I found out about KDM through a fellow student Lee Wright, who had met staff from KDM on a previous trip abroad. As someone with a keen interest in travel when I heard that other students were looking to go to Indonesia I was in! We each applied for a go-global grant of £500, booked our flights and were ready to go. (But not before a thorough risk assessment from our lecturer Louise Cook who made this whole experience happen!)
A placement to remember
KDM is a non-government organisation set up to protect vulnerable children in Indonesia who have been neglected, abused or have no families. This leads them to a life begging on the streets and vulnerable to exploitation. KDM aims to give these children back their childhoods, providing food, accommodation, alternative education and a safe, caring environment.
The staff at KDM couldn’t have been more welcoming. They were interested to find out how the experience could support our studies and what we could do to help them. We worked with a range of ages, from kindergarten students to paid staff. Whilst there we ran healthy relationships sessions and video workshops. During the first week of our stay we learnt more about what the organisation does and working with children who are participating in the street child football tournament. We also taught children & staff English and about Wales. The experience provided a cultural exchange, we brought Wales to KDM and in return had a great insight to traditional Indonesian culture including dancing, music and of course, my favourite thing, food!

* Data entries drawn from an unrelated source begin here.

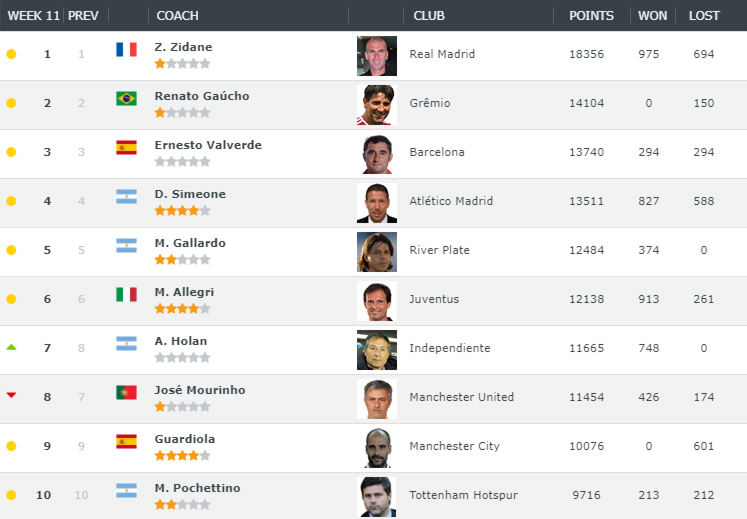Open the M. Pochettino coach link
The image size is (747, 519).
click(197, 488)

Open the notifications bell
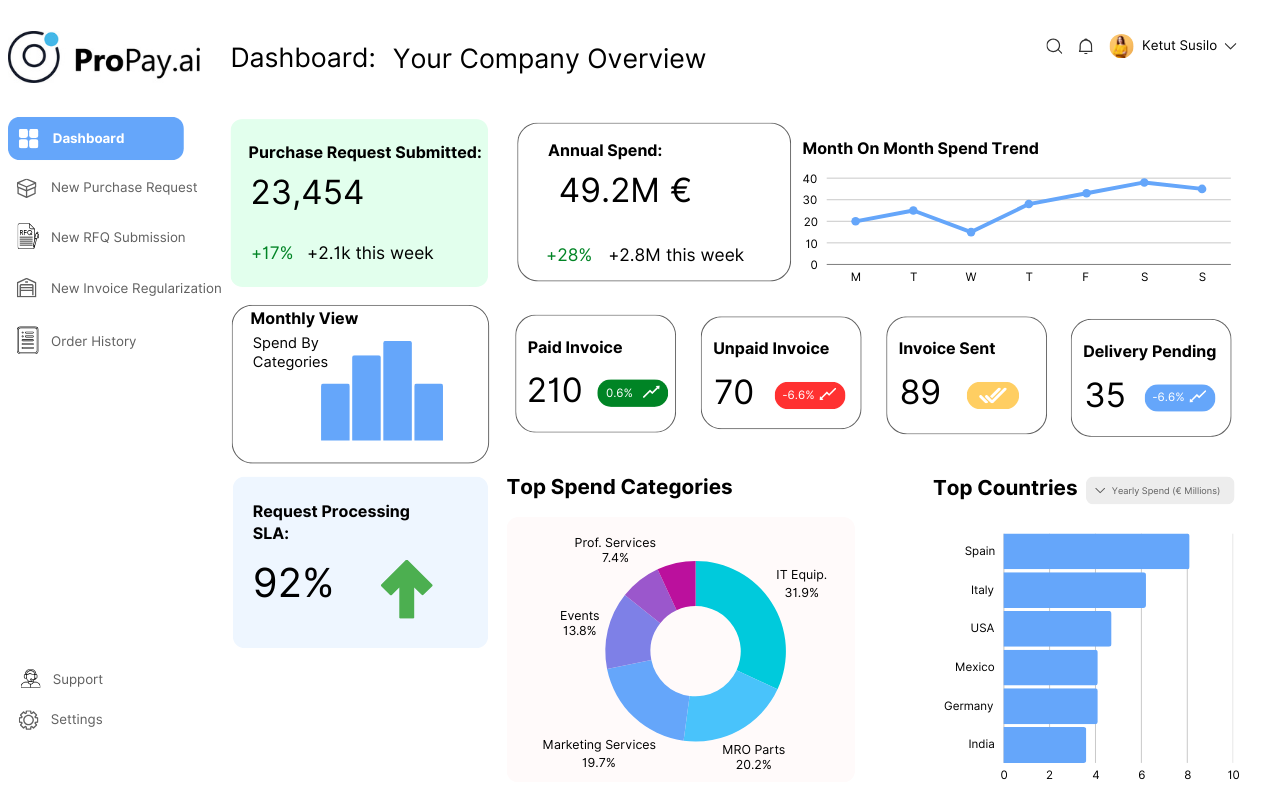(x=1085, y=46)
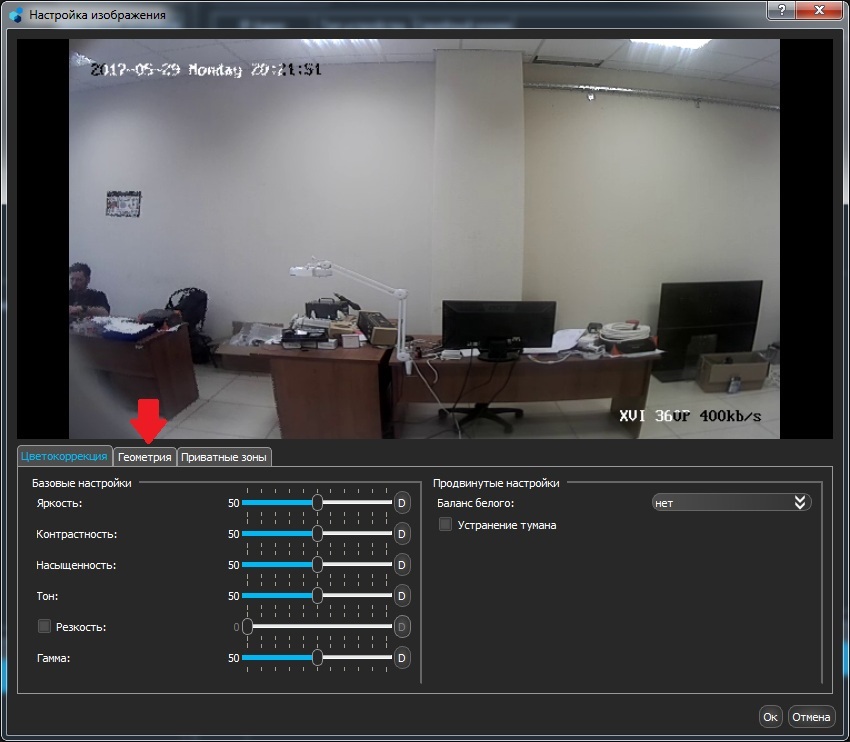Click the Контрастность slider handle
This screenshot has width=850, height=742.
point(317,534)
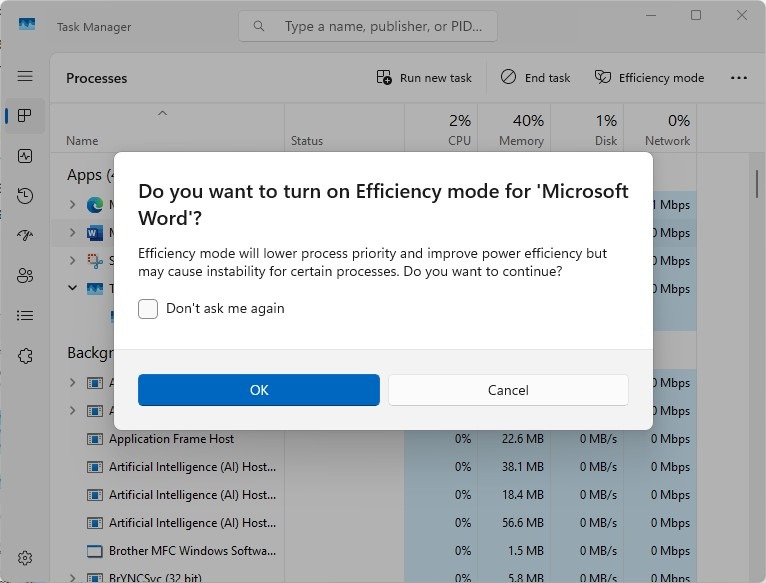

Days were long, rewarding and full of laughter. From experiencing the alternative education programme in KDM which included yoga, logic lessons and lots of optional modules, I learnt how we could better support some of the most marginalised children and young people in the UK. I saw how despite the extreme poverty and traumatic pasts experienced by the children, KDM was like a family, with the support, kindness and occasional disagreement every family has.
A learning curve
Seeing and experiencing youth work in a global context has stretched me and improved my confidence and employability. The youth & community degree equips you with skills to work with young people who haven’t had the best start in life. It builds your confidence, teaches you the reasons behind poverty and disadvantage and how you can support young people who have been through trauma. However, the theory is only the starting point and only by having new experiences like those I had at KDM do you really begin to develop professionally.
So what was my biggest take-home? How we can be more welcoming and kind to those with less at home. Without sounding too cliché, ‘money can’t buy you love’, and sharing, forgiveness and a good helping of humour seemed to be key to the contented lives of the KDM community.